▶ 抜粋:
:::
というか、今まで読んでなかったんか、と呆れてしまうくらい重要でした。

叙任権闘争オーギュスタン・フリシュ


『叙任権闘争』

(オーギュスタン・フリシュ。訳/野口洋二。創文社。創文社歴史学叢書。1972年。900円)
第1章 教会法的伝統と俗人による纂奪
第2章 教会の反撃
第3章 グレゴリウスの法規
第4章 世俗諸君主の反対
第5章 グレゴリウス七世時代の叙任権をめぐる議論と論争
第6章 ウルバヌス二世の教皇在位期(1088-1099年)
第7章 12世紀初頭のイギリスとフランスの叙任権闘争
第8章 ドイツの叙任権闘争 1111年の危機
第9章 ウォルムスの協約
第10章 教会の解放
参考文献
訳注
訳者あとがき
索引

11世紀のヨーロッパ。当時、キリスト教の聖職者たちは、地方の世俗の権力者によって選ばれ、その地位に就いていました。しかし、これは教会にとって、あまり良いことではありませんでした。そもそも聖職者を叙任する権利は教会の側にあったはずなのですが、それが侵害されていたのです。これによって、教会、そして地方の聖職者たちは、どんどん腐敗・堕落していってしまいます。
教会や修道院には、付属の領地など、たくさんの財産を持っていましたし、その影響力は非常に大きかったのです。それを自由に出来るわけですから、誰もがこの職に就きたがるわけです。
:::
▶ データ:

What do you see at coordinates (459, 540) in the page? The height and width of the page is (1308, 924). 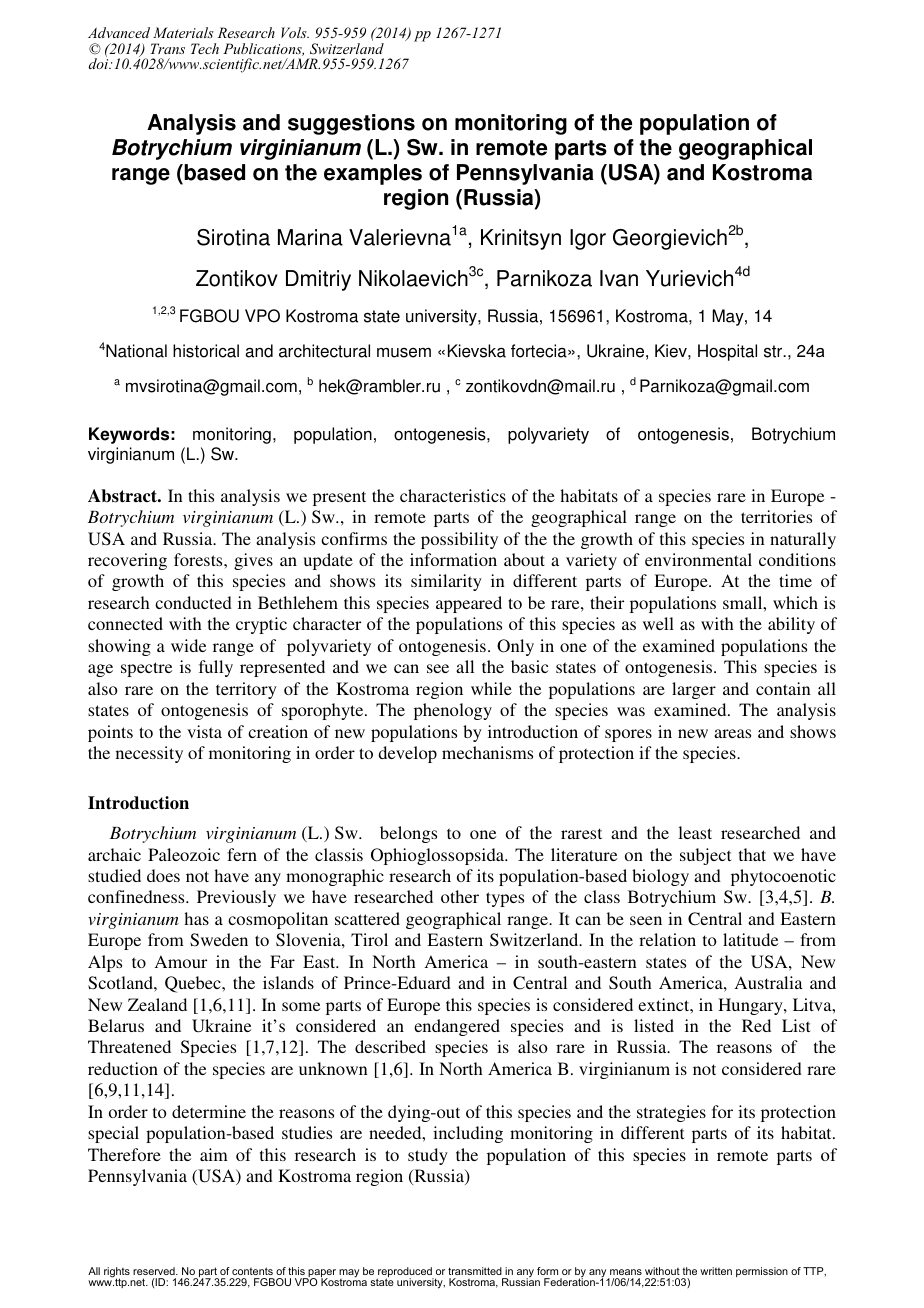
:::
▶ やること:
A – 抜粋によると、誰もが聖職に就きたがったのはなぜか。1〜3文で説明すること。
B – 叙任権闘争を扱った抜粋の続きを、最後の文の後から書き継ぐこと。
データはここでは使わない。

▶ 解答:
A – 教会や修道院は付属の領地などの多くの財産を持ち、非常に大きな影響力もあった。聖職に就けば、それを自由にできたからである。

B –
地方の領主たちは、自分たちで作ったり援助した教会やら修道院やらに、他人を入れてみすみすこれを手放すなんてのは勿体ないと考え、これに自分が選んだ人物、親族などを任命して管理させることになります。もちろん、本当は教会が決めるべきものという建前ではありましたが、教会の力はまだ弱く、そもそも、教皇さえも世俗君主によって後押しされその地位についた時代があったのです。
こうした聖職者としての地位は、非常に価値があったので、お金で手に入れようという人も当然いて、聖職売買、いわゆる「シモニア」が横行します。さらに、そうなるとキリスト教徒として適性に問題のある人物がそうした地位についたり、もとよりキリスト教の教えを守ろうという気の薄い人がなったりもします。そして、彼らは贅沢をしたり、なんと妻や妾をもったりしてしまったのです。妻帯・畜妾のことを「ニコライズム」といいますが、シモニアとニコライズムがはびこり、高位聖職者たちからして堕落しているといったような状況は、長い間続きました。
しかし、これではいけない、なんとかしないと、と思った人たちがいました。クリュニー修道院などで集まった強い教会意識を持った人々です。こうして起こった教会改革運動は、徐々に大きな力をつけてきて、ついには教皇やその周辺に人材を送り出すことになります。
キリスト教の改革のため、なんとしても聖職叙任権を世俗君主たちから取り戻したい教皇は、世俗君主たちに対して抵抗を試みますが、その最大の敵となったのが、神聖ローマ帝国の皇帝でした。教皇VS皇帝の戦いは、あらゆる人々を巻き込んで巨大な国際的な闘争へと発展していくのです。かなり単純化した説明ですが、これが叙任権闘争です。
この叙任権闘争を解説した本が、この『叙任権闘争』です。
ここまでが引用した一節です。